THE TASK - Repeat the lines of the data word for word, from the very first line through the line that contains "Looking at the", including that line. Leave the pictures out of your answer.

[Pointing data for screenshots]
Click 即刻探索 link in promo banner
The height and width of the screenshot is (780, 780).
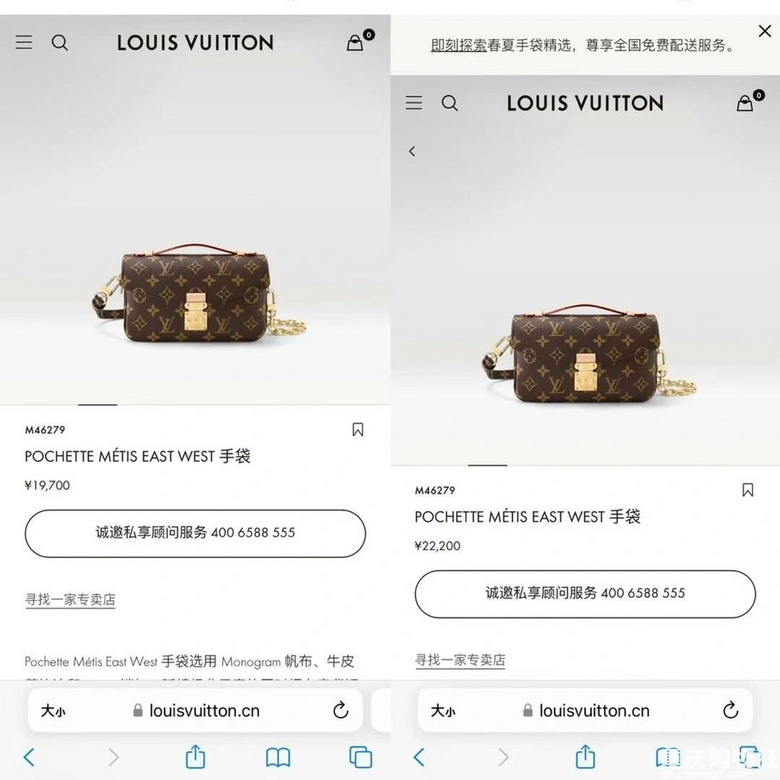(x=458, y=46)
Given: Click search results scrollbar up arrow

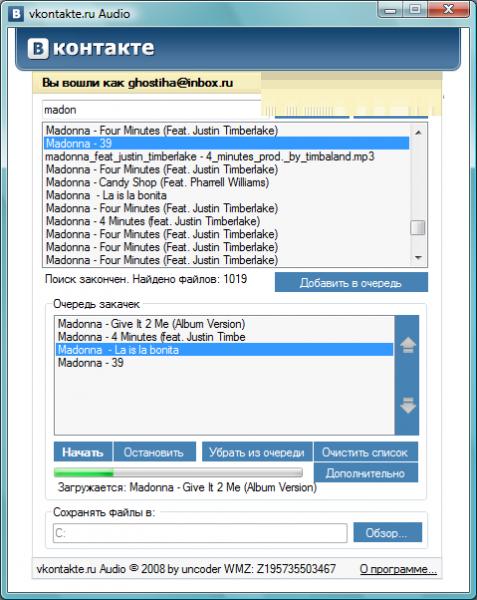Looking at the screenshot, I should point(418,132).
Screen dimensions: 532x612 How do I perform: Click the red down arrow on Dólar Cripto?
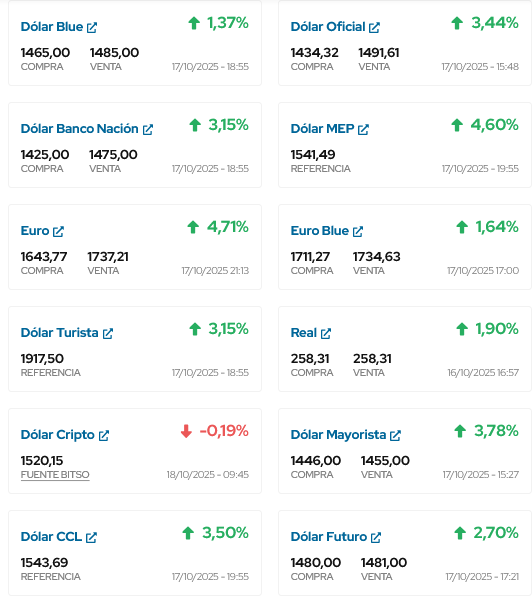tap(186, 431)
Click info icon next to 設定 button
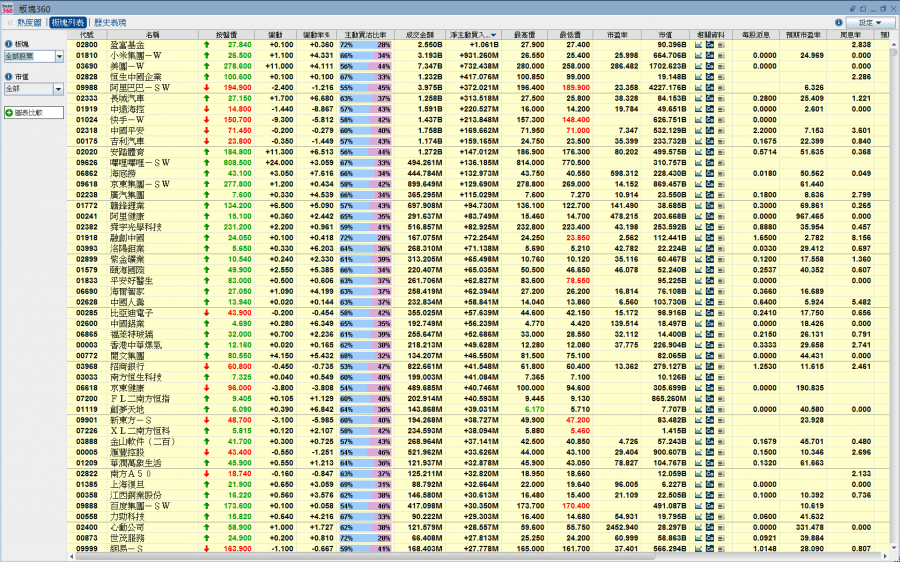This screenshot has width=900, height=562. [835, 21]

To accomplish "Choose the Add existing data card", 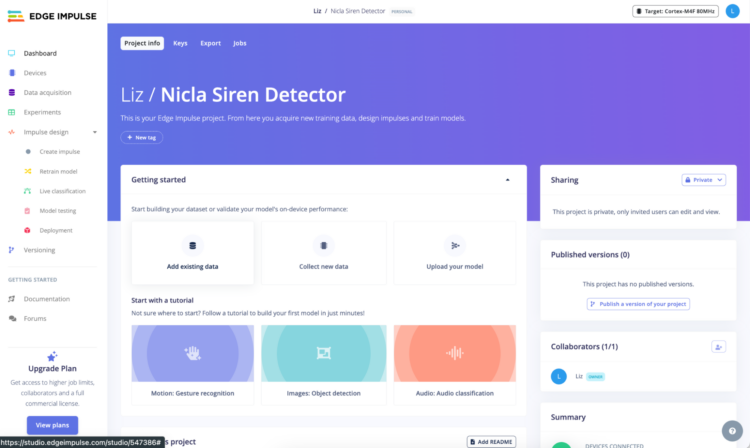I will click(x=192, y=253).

EXERCISE SOLUTION -
Click 即刻探索 link in promo banner
The height and width of the screenshot is (780, 780).
(x=458, y=46)
Given: Click search results scrollbar up arrow

Looking at the screenshot, I should point(418,132).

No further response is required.